Start INPUT

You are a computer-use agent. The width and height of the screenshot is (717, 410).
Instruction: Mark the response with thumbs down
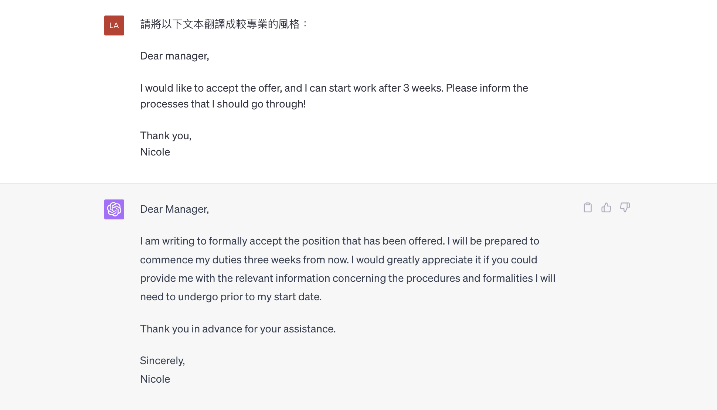(625, 208)
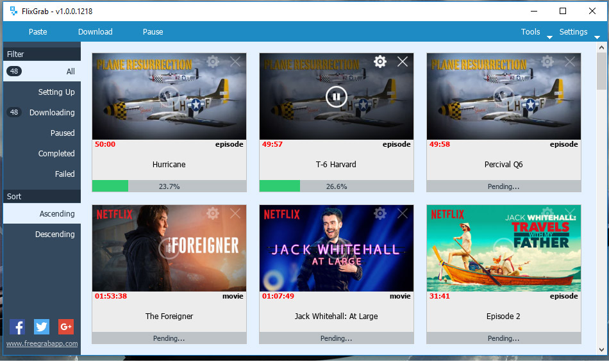Open the Google Plus icon

[65, 327]
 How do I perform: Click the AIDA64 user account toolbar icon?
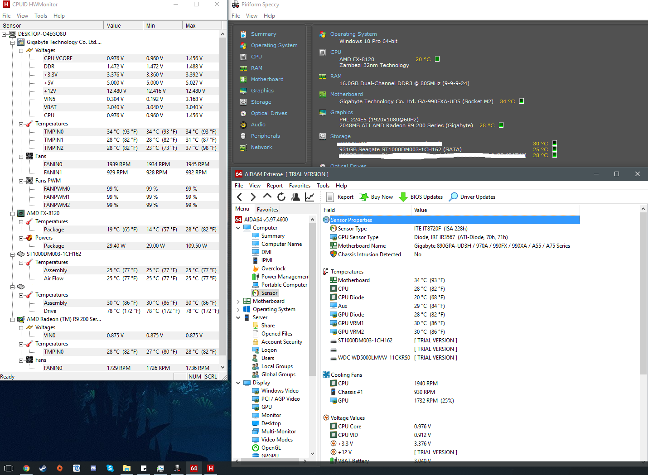pos(295,197)
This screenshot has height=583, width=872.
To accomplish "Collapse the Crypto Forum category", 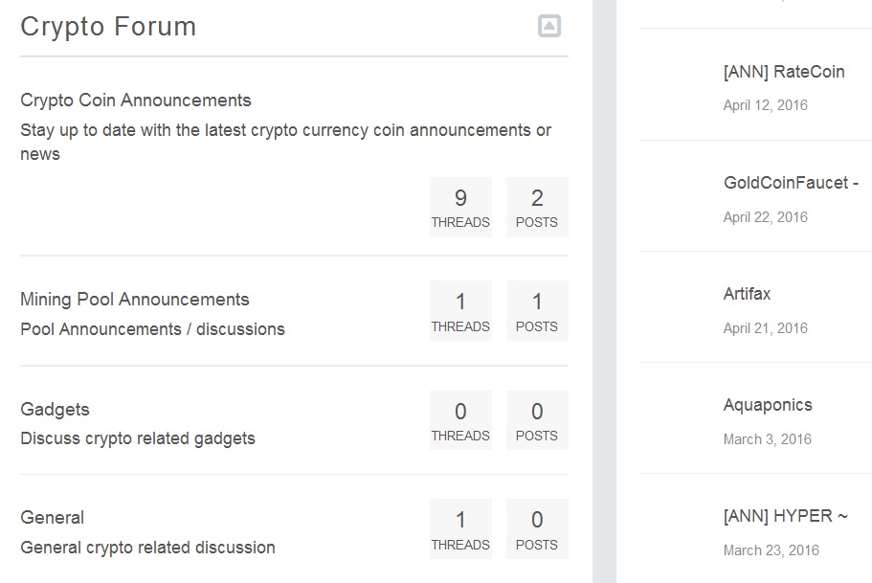I will coord(548,26).
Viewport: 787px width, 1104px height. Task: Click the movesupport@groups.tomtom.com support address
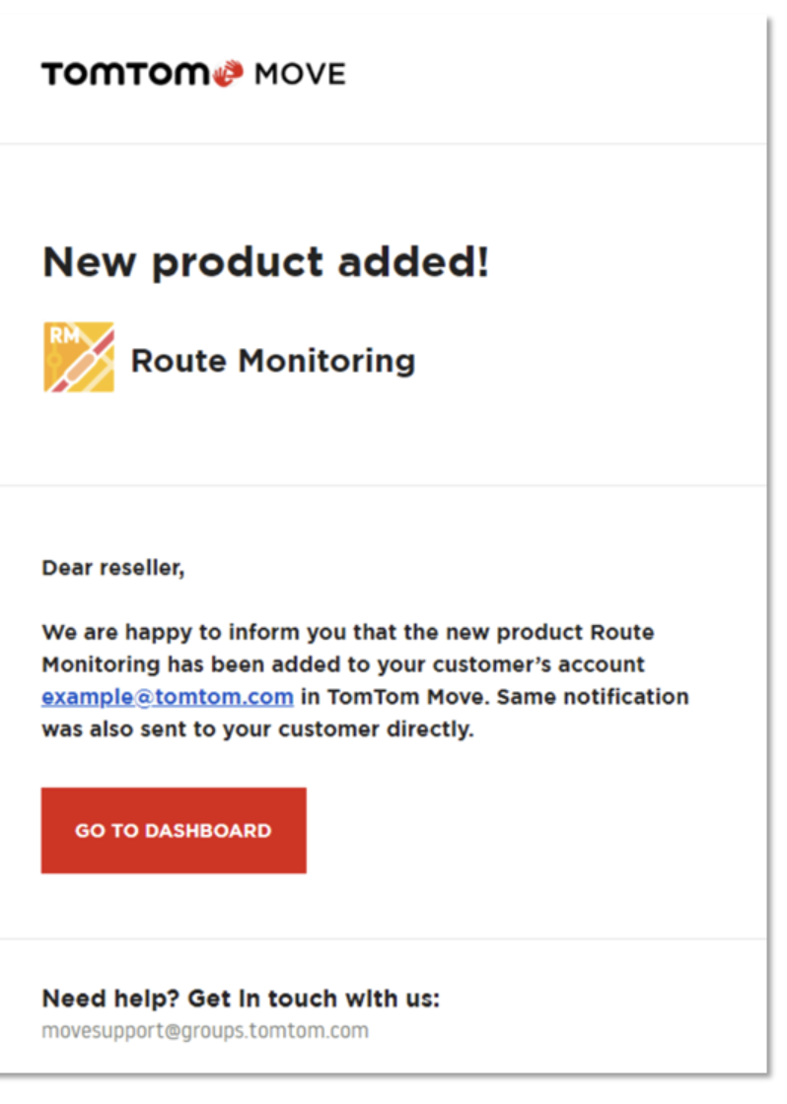pyautogui.click(x=205, y=1031)
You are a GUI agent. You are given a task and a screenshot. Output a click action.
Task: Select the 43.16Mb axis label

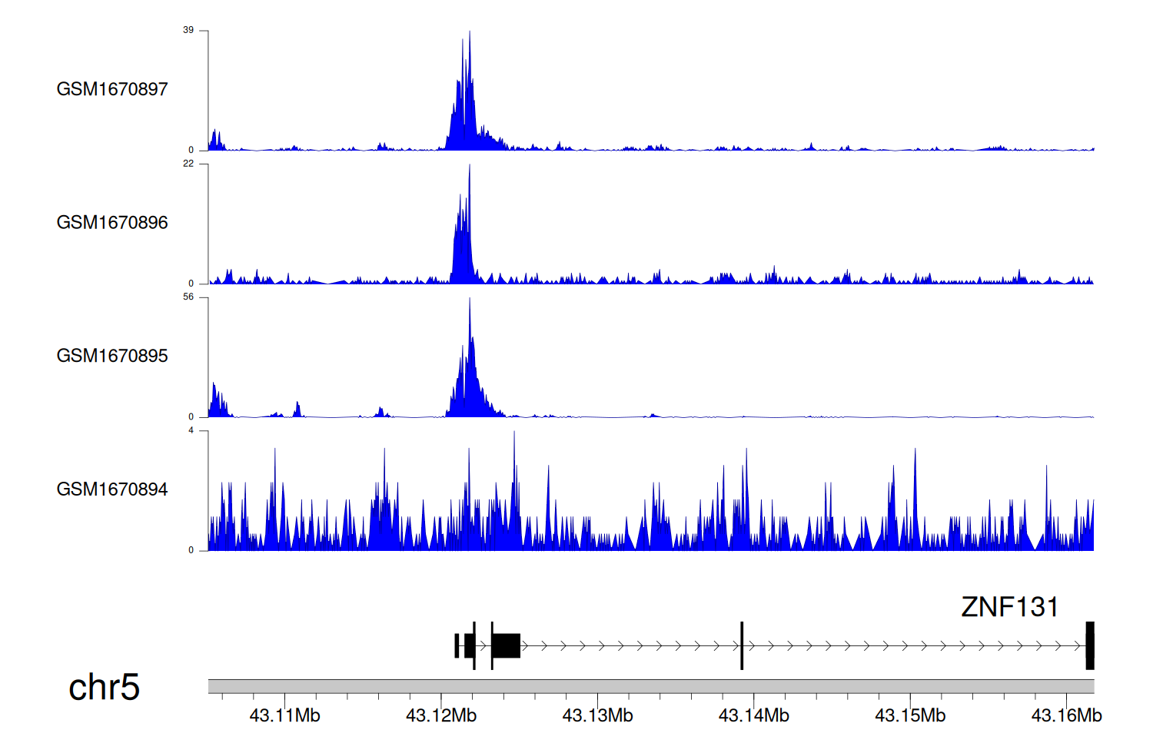(1066, 716)
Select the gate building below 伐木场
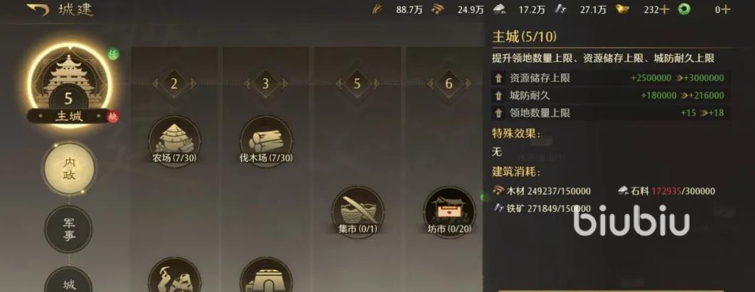The width and height of the screenshot is (755, 292). (x=266, y=276)
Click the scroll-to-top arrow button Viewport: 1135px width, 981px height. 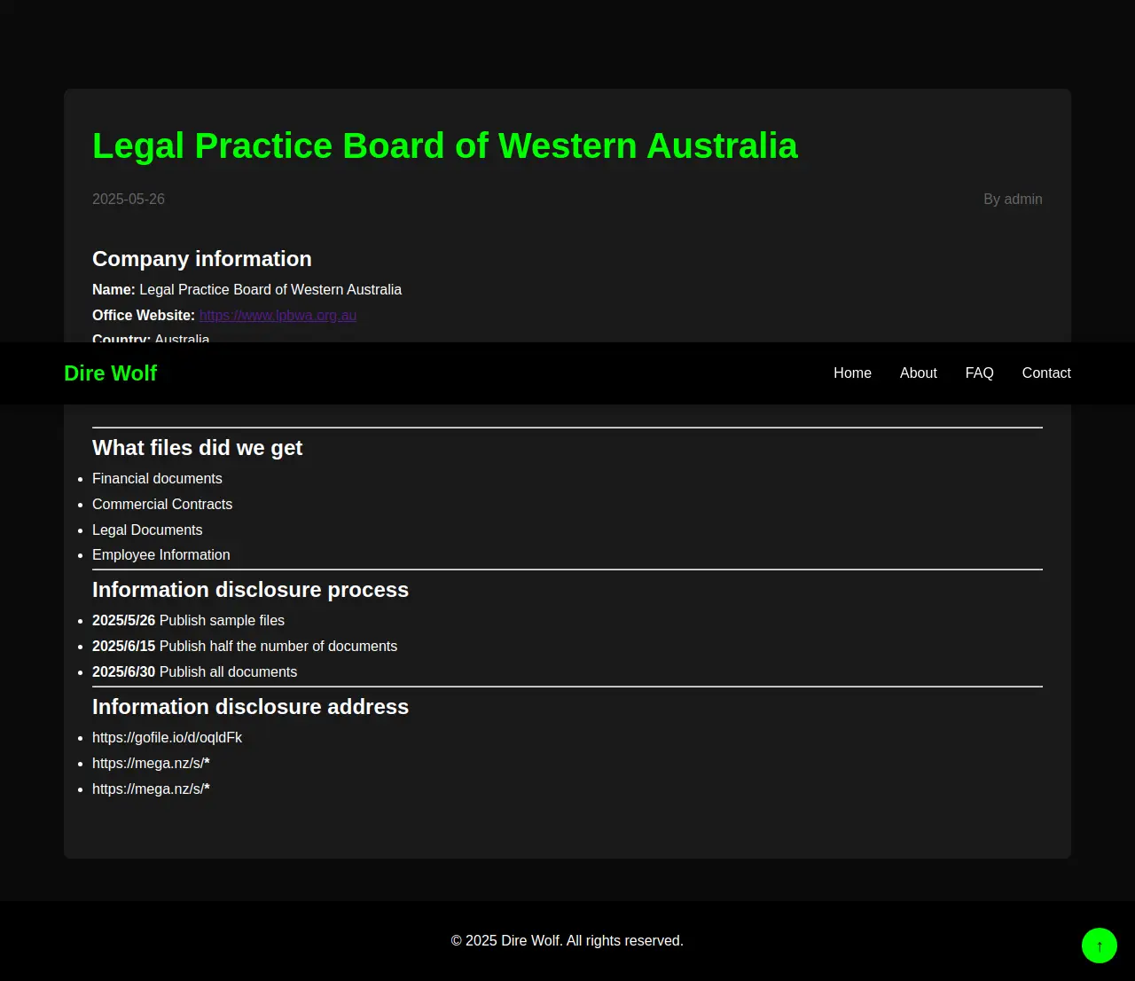pyautogui.click(x=1099, y=946)
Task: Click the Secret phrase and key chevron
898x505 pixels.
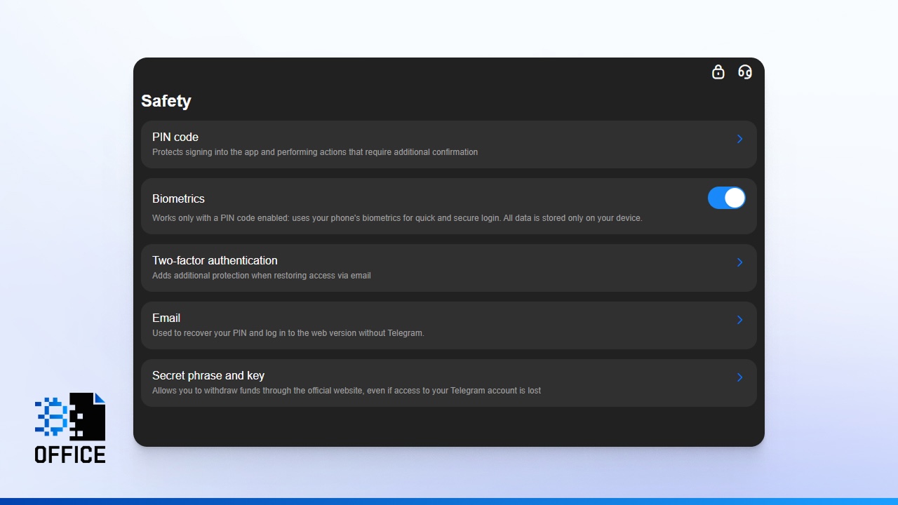Action: 739,377
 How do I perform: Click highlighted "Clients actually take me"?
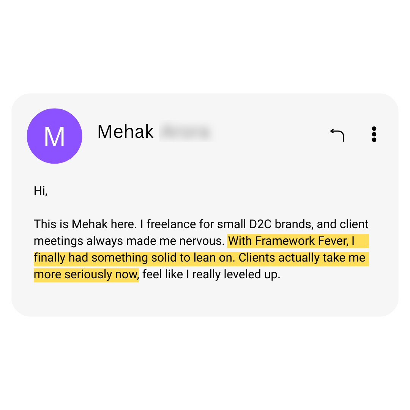coord(302,258)
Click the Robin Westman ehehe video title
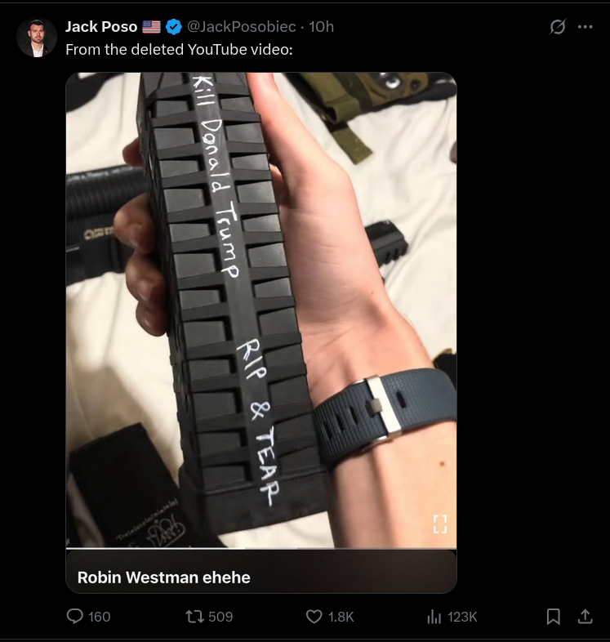This screenshot has height=642, width=610. [164, 577]
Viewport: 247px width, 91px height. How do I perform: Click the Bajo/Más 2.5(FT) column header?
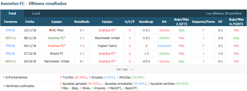pyautogui.click(x=181, y=22)
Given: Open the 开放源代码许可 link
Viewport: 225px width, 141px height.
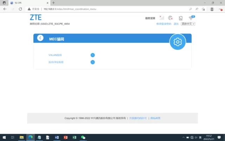Looking at the screenshot, I should 138,118.
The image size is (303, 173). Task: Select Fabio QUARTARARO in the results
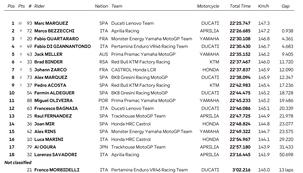point(56,39)
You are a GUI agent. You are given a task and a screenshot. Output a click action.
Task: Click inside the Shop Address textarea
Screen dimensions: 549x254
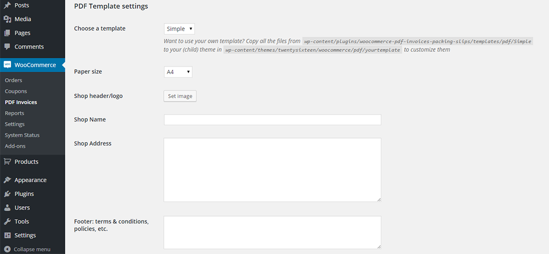[272, 170]
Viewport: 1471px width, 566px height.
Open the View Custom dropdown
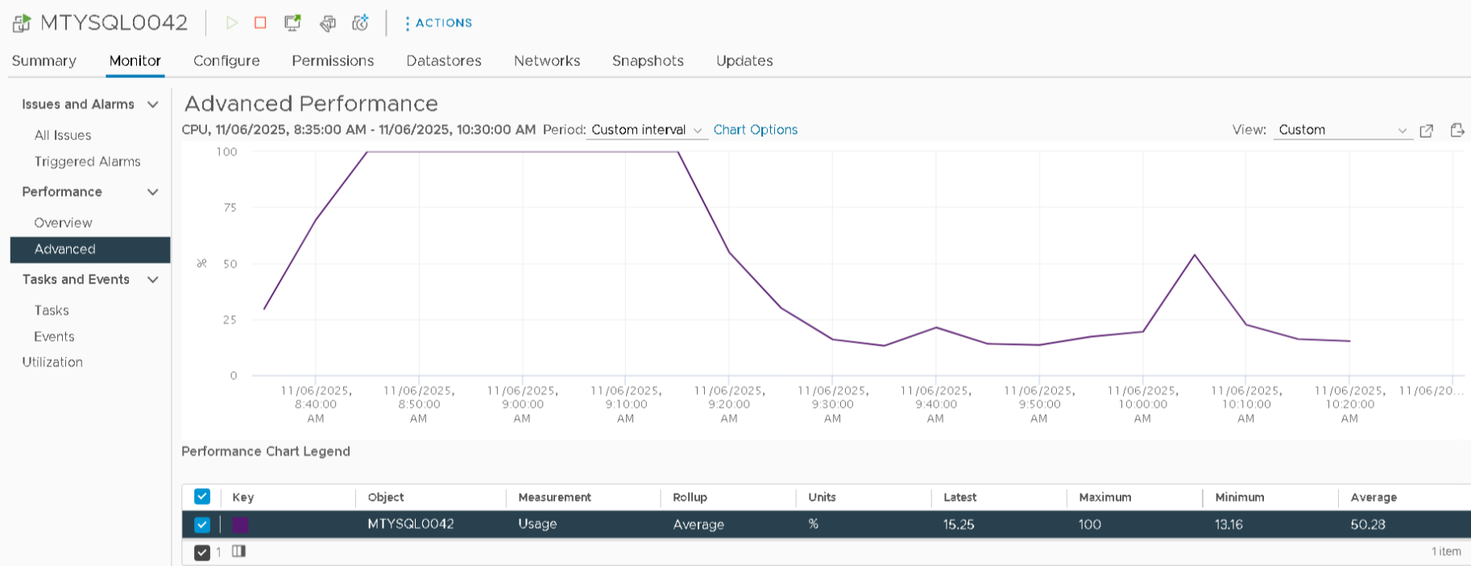pyautogui.click(x=1342, y=130)
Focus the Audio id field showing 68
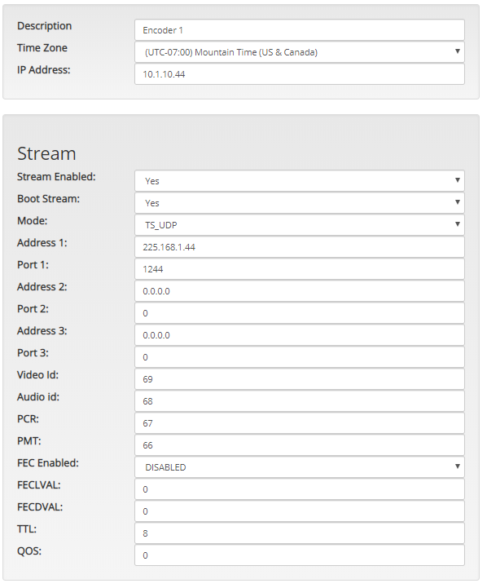This screenshot has width=487, height=588. coord(300,401)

End INPUT

● PROBLEM:
Rewrite the lines of the material starting at the line containing "Viewport: 787px width, 1104px" and ending at the line containing "(1066, 716)", substituting "Choose" for "Select" and changing nothing else. Give only those lines, and omit the pictures.

● FULL ANSWER:
Viewport: 787px width, 1104px height. Task: Click the movesupport@groups.tomtom.com support address
pyautogui.click(x=205, y=1031)
You are a GUI agent. You are given a task and a screenshot. Output a click action.
Task: Choose the 43.16Mb axis label

(1066, 716)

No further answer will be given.